The department store’s owner, Retail Acquisitions, a consortium led by former bankrupt Dominic Chappell, sought emergency funding to stay in business today.
But Mr Chappell told The Daily Telegraph this evening: “At the moment it doesn’t look good.”
He declined to comment further and said an announcement would be made later, amid growing fears that Retail Acquisitions was appointing administrators and that BHS stores may not remain open this week.
The apparent collapse of the 88-year-old chain comes just over a year after Arcadia boss Sir Philip Green sold BHS to Retail Acquisitions for £1.
It would be the biggest failure on Britain’s high streets since Woolworths went under eight years ago. Mike Ashley’s Sports Direct held talks about taking part in a rescue of BHS. However, the chances of the sportswear tycoon agreeing a deal became more remote as the weekend wore on.
The insolvency firm Duff & Phelps is likely to be hired to handle an administration. BHS is in crisis after it recently only managed to raise £52m from the sale of its Oxford Street store and its Sunderland site, rather than the £100m expected from disposals.

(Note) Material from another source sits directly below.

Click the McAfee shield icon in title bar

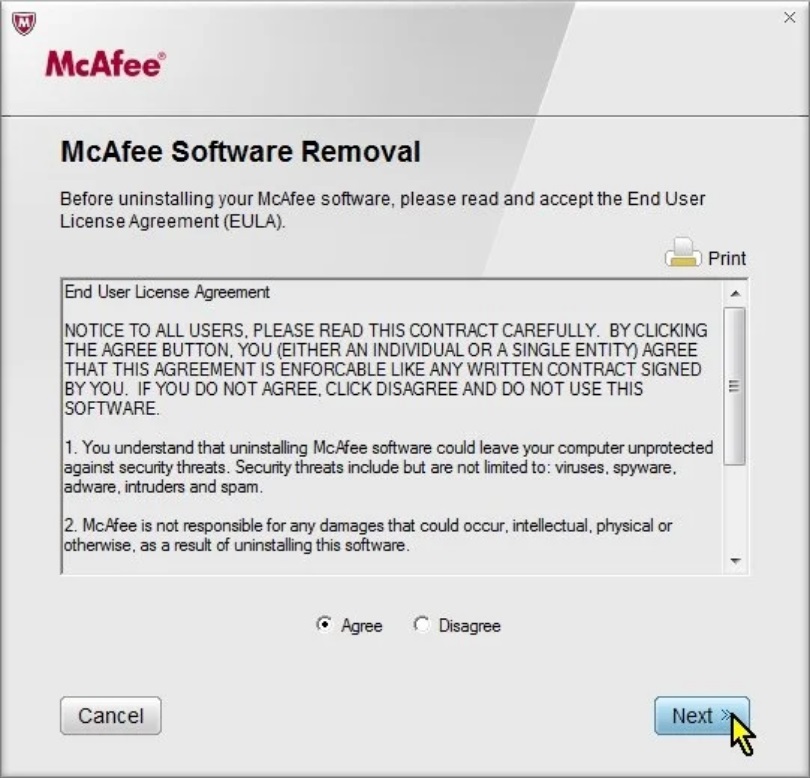pyautogui.click(x=24, y=24)
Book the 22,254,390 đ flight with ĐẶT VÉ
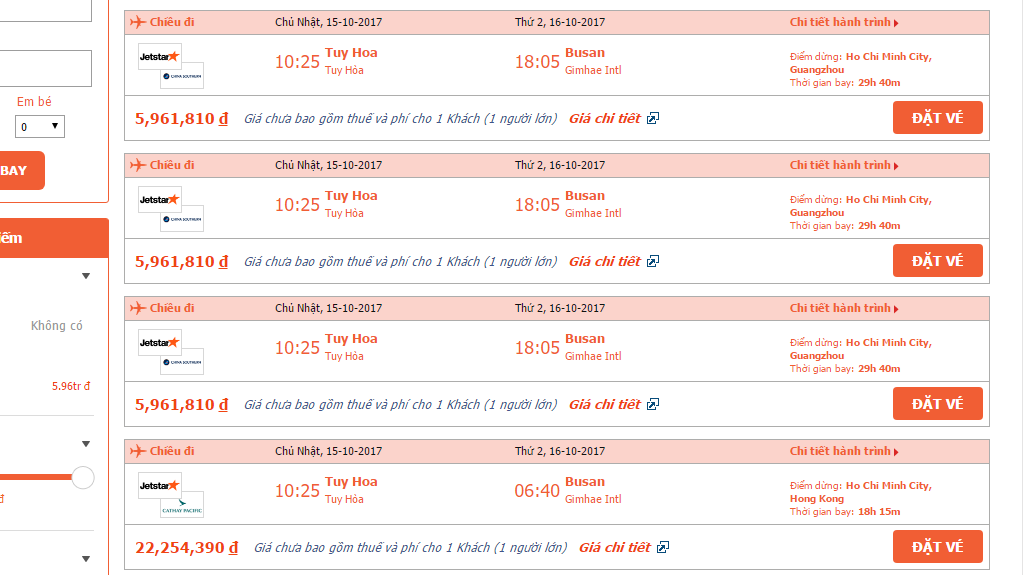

Retail Acquisitions was also negotiating a £60m loan from Gordon Brothers. A source said that deal had failed because of its unfavourable terms, which included paying millions of pounds in fees up front. It is understood the Gordon Brothers loan would have meant the debt BHS owes Sir Philip, thought to be between £35m and £40m, would have been subordinated. Despite that, a source close to Arcadia insisted it had been supportive of the Gordon Brothers loan as long as BHS raised the £100m it intended from property sales. Without the £100m, the deal was unworkable, the source said.
Speculation has been growing about BHS’s future ever since Sir Philip, who bought the business for £200m in 2000, sold it to a group of unknowns with limited retail experience. BHS has been loss-making for seven years and managers, led by chief executive Darren Topp, are struggling to keep it relevant to consumers.
BHS received a stay of execution last month when its creditors backed a company voluntary arrangement (CVA), allowing it to slash onerous rents at a host of stores. One BHS supplier said yesterday the CVA could have given the retailer 12 months of breathing space.
BHS has about £1.3bn in debts, including a £571m pension deficit. The retailer’s two pension schemes, which have 20,000 members, are already undergoing assessment to enter the Pension Protection Fund (PPF), a lifeboat for retirement plans of insolvent companies. This will lead to many members receiving a 10pc cut in their benefits.
Chris Martin, chairman of the BHS Pension Trustees, said the schemes would be unaffected by a BHS administration because they are in PPF assessment. He also questioned suggestions the pension deficit was an obstacle to a deal with Sports Direct because the retirement schemes are “effectively separated” from BHS. Malcolm Weir, of the PPF, said: “Members of the BHS pension schemes can be assured they are protected.”
Sports Direct and Gordon Brothers did not return requests for comment.